— Required task —
Copy out every line of the records below word for word, leaving out the pictures.
>> begin Supplied records
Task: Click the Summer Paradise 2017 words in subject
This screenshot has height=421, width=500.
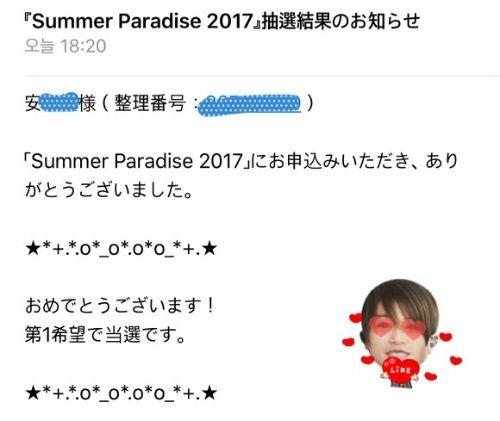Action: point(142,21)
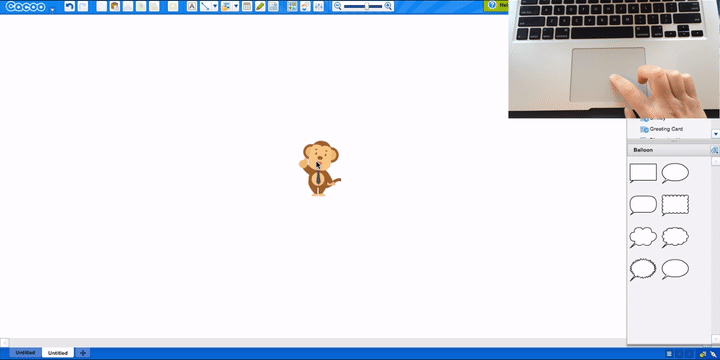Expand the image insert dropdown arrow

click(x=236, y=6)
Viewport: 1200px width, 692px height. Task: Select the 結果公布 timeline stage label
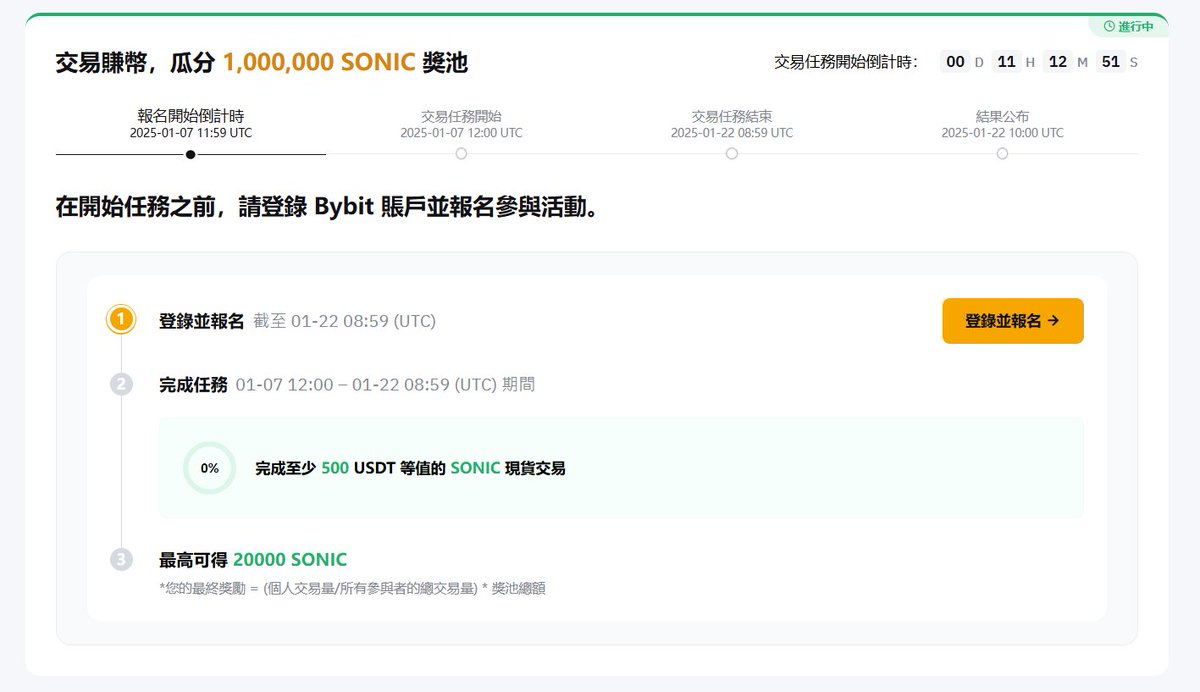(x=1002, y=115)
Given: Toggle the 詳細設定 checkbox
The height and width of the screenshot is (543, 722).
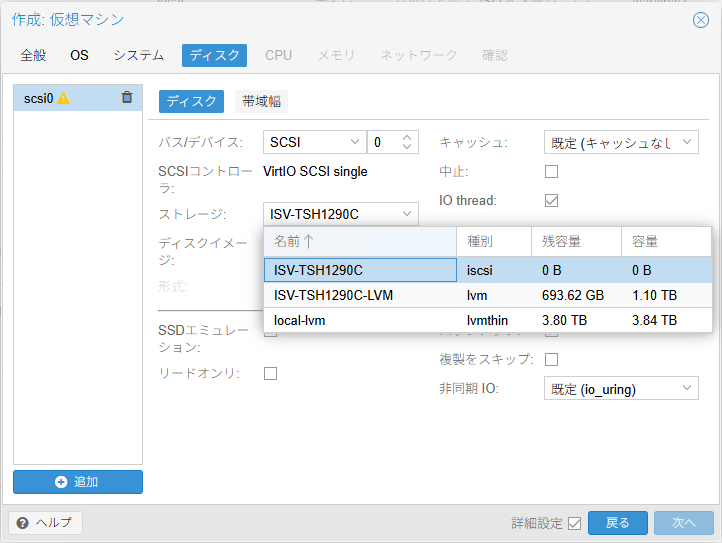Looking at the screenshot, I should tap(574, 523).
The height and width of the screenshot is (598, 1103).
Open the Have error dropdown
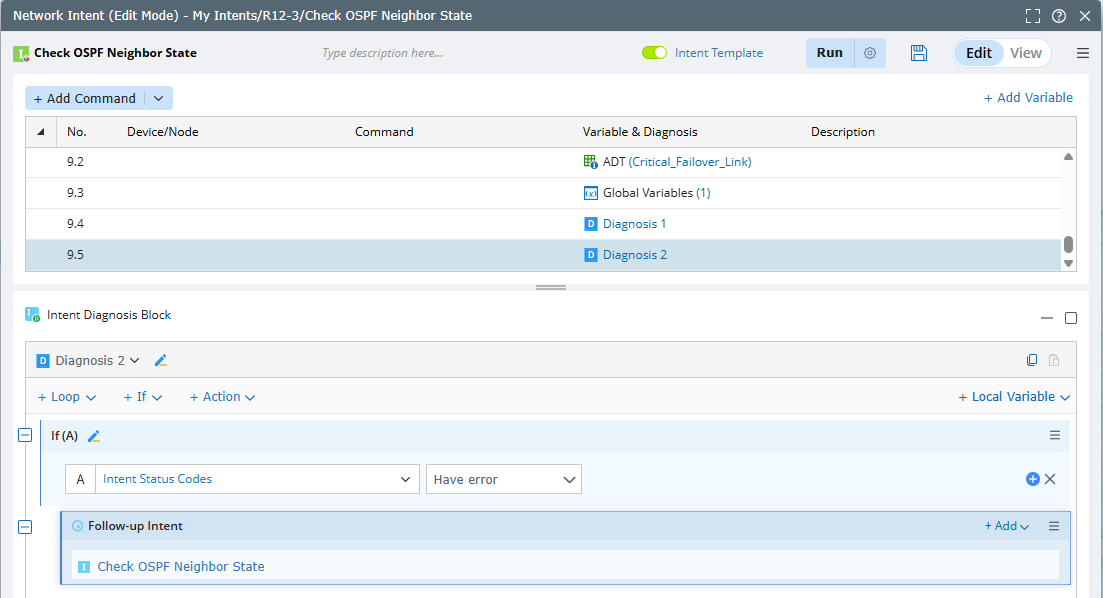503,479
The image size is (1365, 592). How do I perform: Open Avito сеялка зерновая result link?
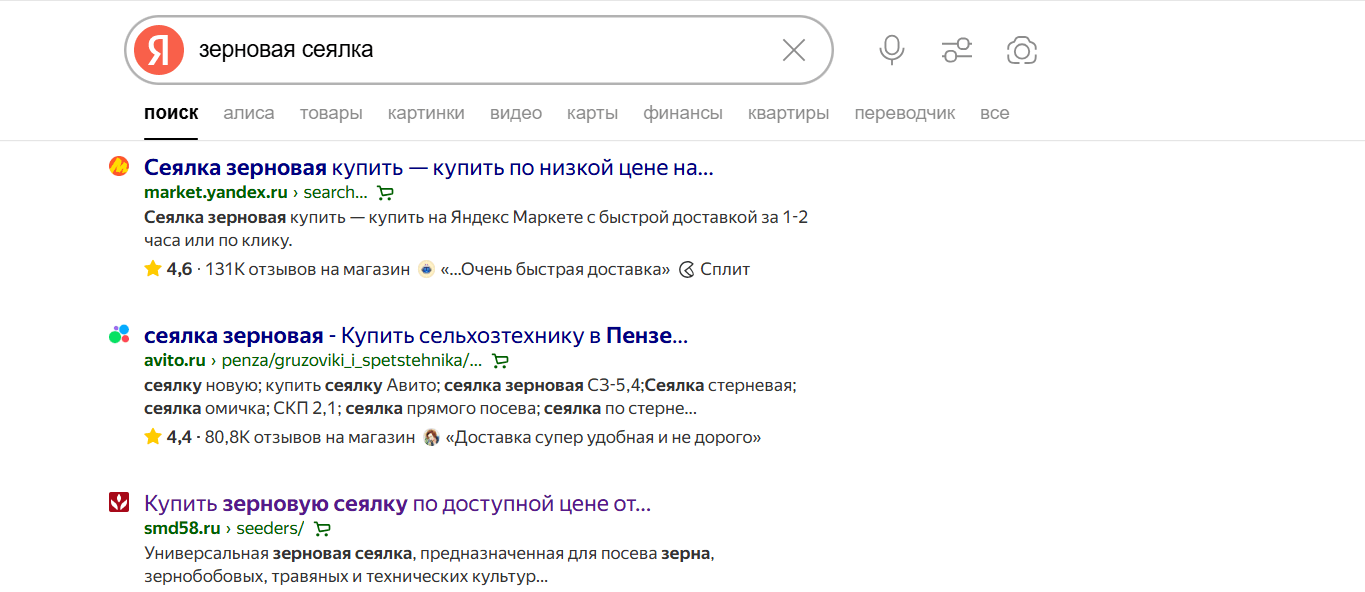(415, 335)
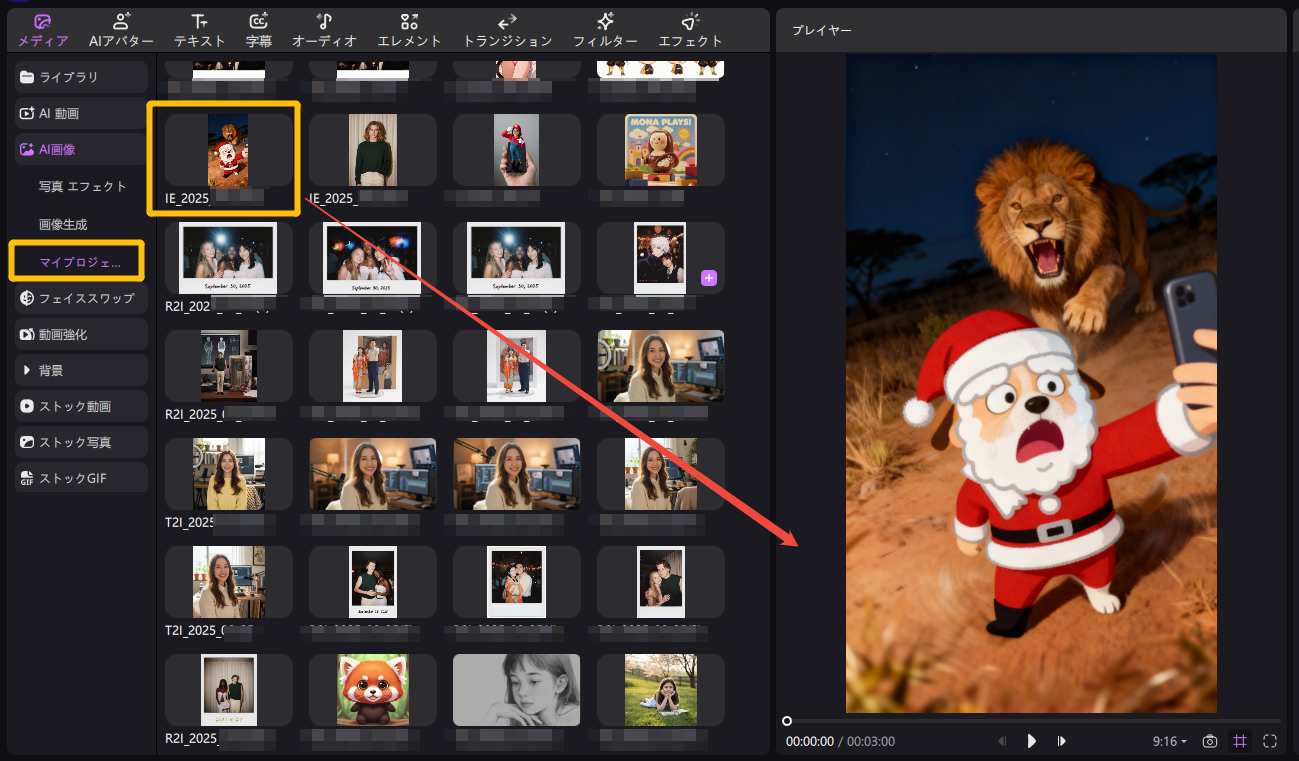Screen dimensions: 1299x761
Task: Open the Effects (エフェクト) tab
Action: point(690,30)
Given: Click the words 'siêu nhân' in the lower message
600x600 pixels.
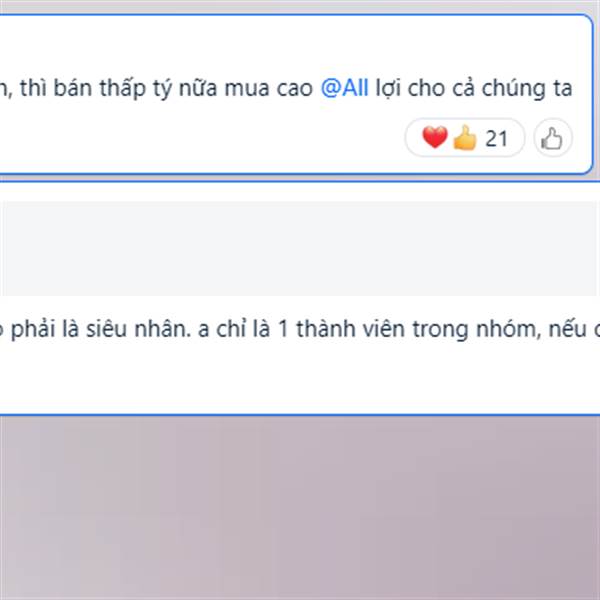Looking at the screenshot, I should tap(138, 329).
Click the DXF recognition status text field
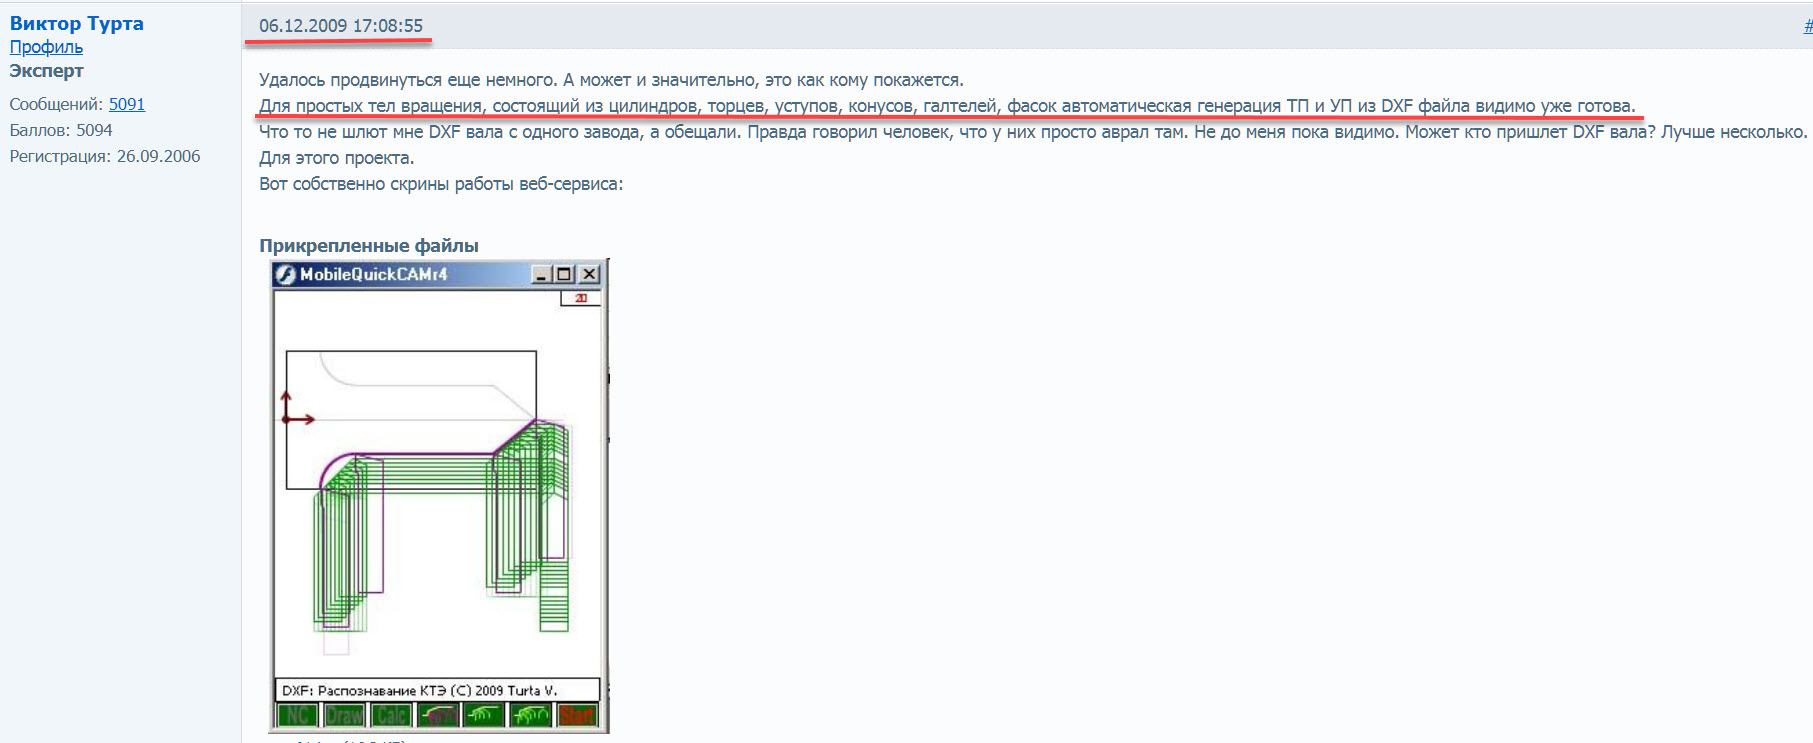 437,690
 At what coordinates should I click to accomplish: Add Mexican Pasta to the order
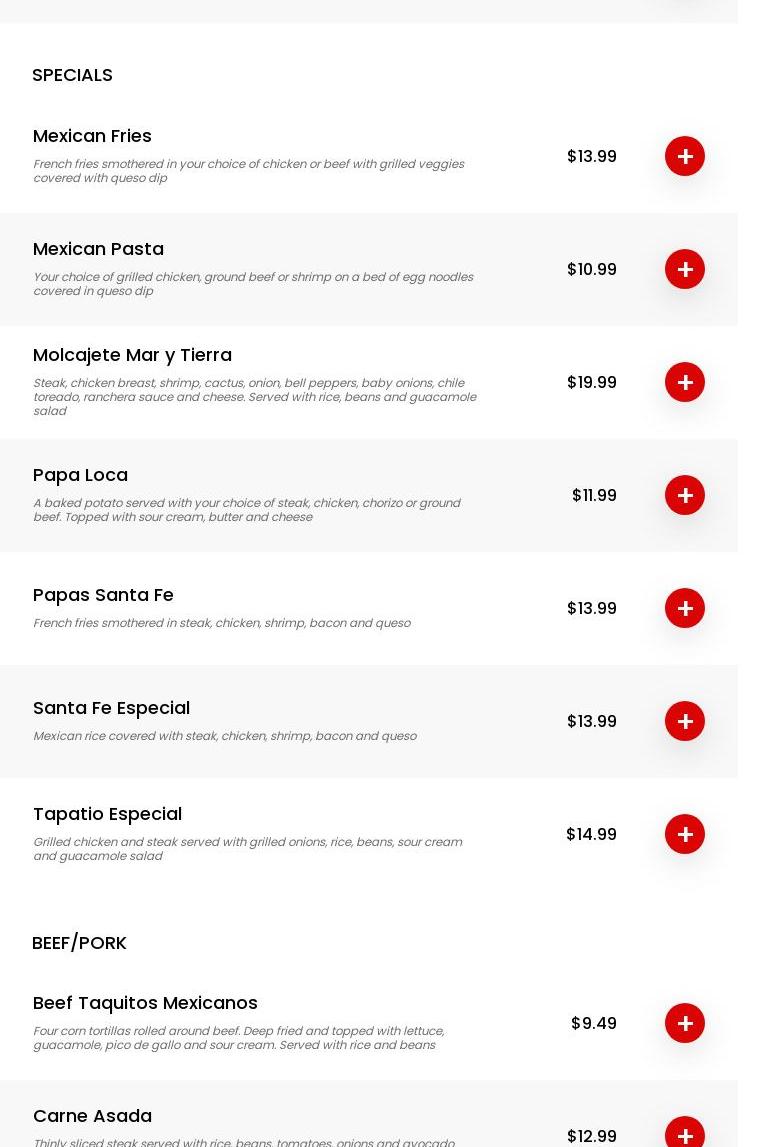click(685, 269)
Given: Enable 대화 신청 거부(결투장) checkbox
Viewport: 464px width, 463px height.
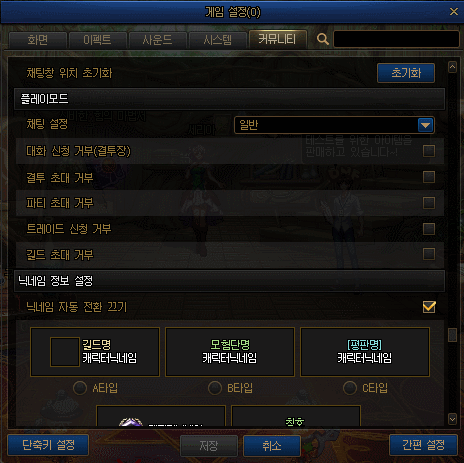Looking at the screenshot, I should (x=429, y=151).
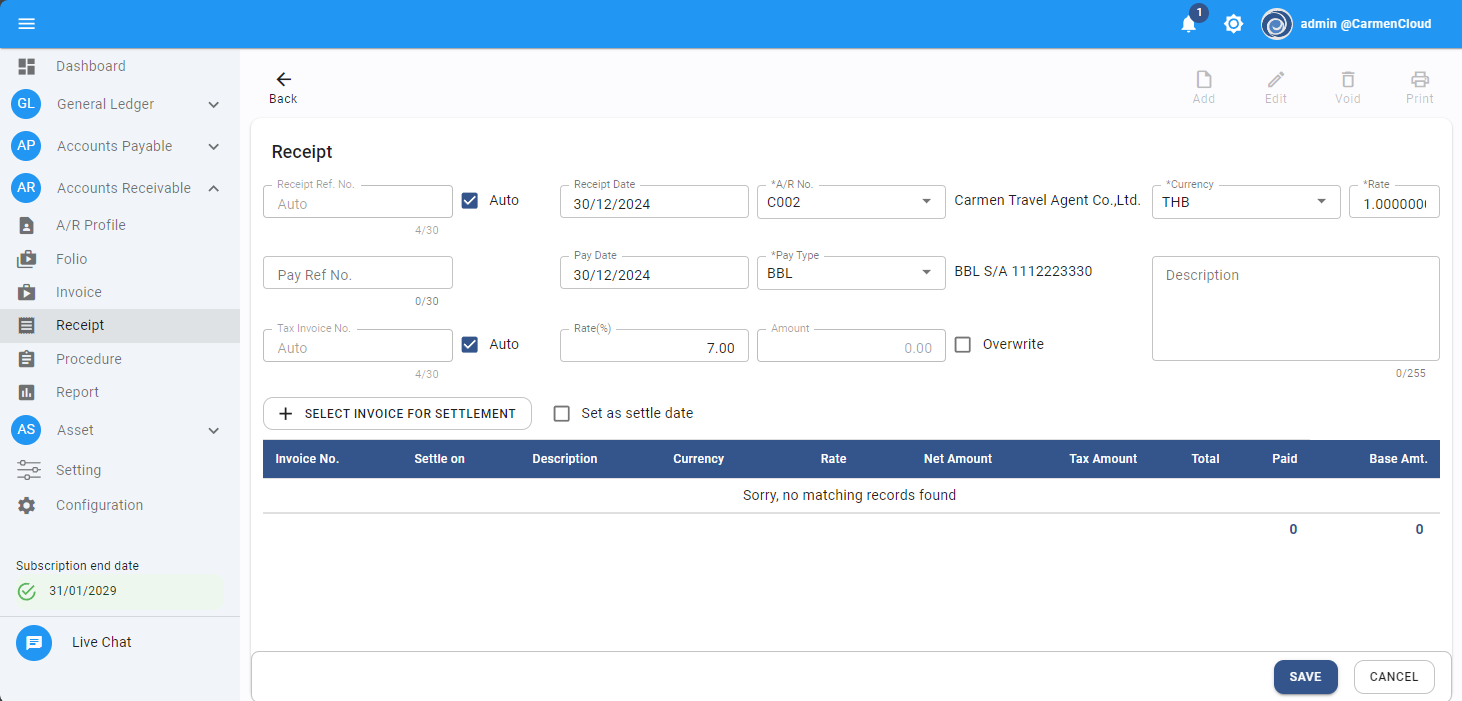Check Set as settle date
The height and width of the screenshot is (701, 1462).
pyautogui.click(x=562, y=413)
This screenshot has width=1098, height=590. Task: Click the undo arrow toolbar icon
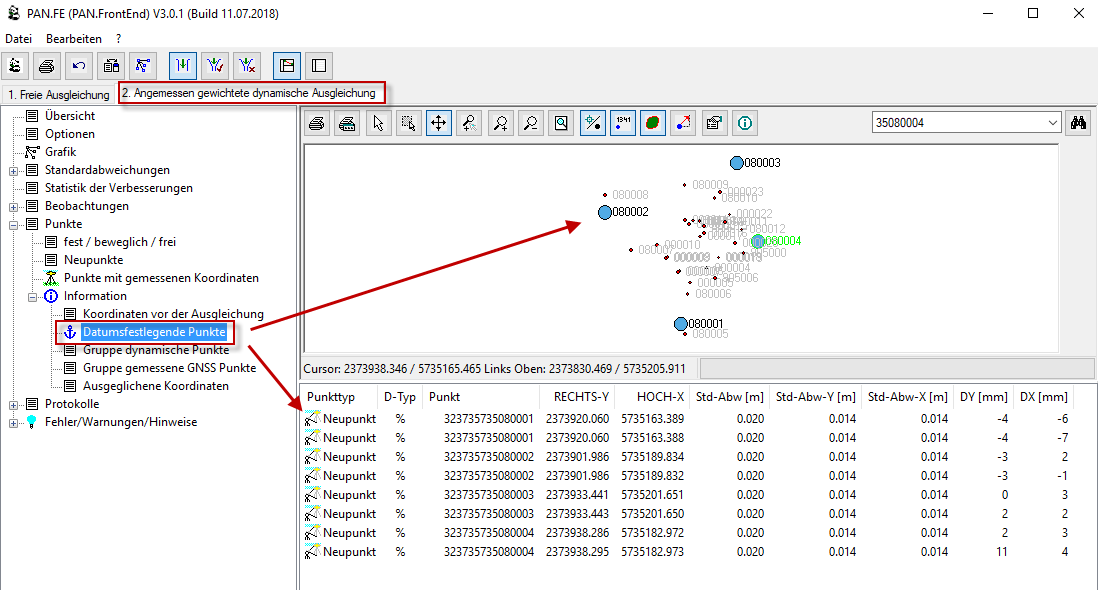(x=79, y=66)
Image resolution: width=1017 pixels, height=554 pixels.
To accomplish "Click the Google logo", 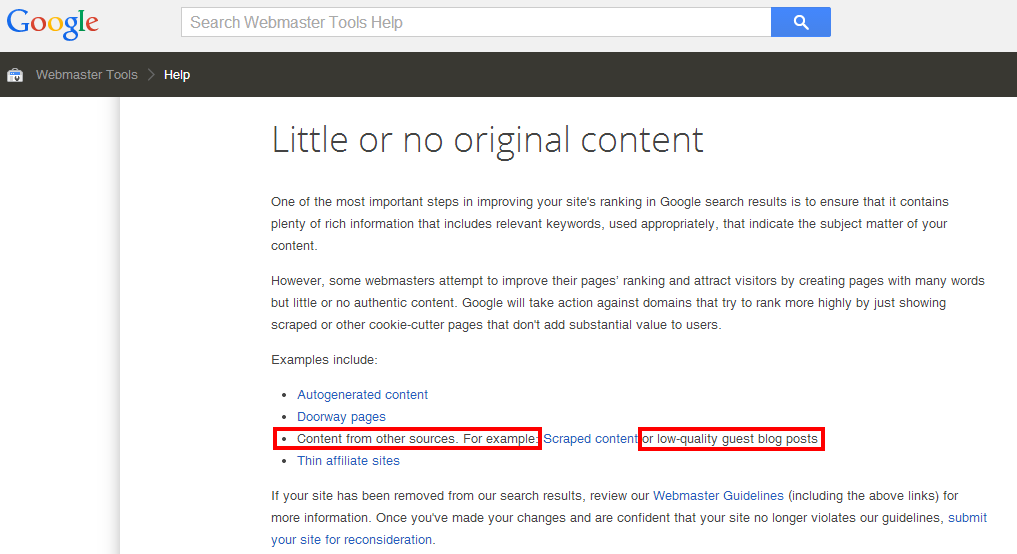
>> end Supplied records
— Solution —
Task: Click the Summer Paradise 2017 words in subject
This screenshot has height=421, width=500.
Action: point(142,21)
Expand the image insert dropdown arrow

click(x=236, y=6)
Viewport: 1200px width, 692px height. Task: Select the 結果公布 timeline stage label
(x=1002, y=115)
Given: Toggle the 詳細設定 checkbox
The height and width of the screenshot is (543, 722).
Looking at the screenshot, I should tap(574, 523).
The height and width of the screenshot is (598, 1103).
Open the Have error dropdown
503,479
The image size is (1365, 592). How do I perform: Open Avito сеялка зерновая result link?
(415, 335)
Screen dimensions: 1299x761
Task: Open the Effects (エフェクト) tab
Action: point(690,30)
Given: Click the words 'siêu nhân' in the lower message
600x600 pixels.
Looking at the screenshot, I should tap(138, 329).
Click the DXF recognition status text field
 437,690
 At what coordinates should I click to accomplish: Add Mexican Pasta to the order
click(685, 269)
Given: Enable 대화 신청 거부(결투장) checkbox
Viewport: 464px width, 463px height.
Looking at the screenshot, I should (x=429, y=151).
Check Set as settle date
The height and width of the screenshot is (701, 1462).
pyautogui.click(x=562, y=413)
This screenshot has width=1098, height=590. Task: Click the undo arrow toolbar icon
(x=79, y=66)
Image resolution: width=1017 pixels, height=554 pixels.
To accomplish "Click the Google logo", 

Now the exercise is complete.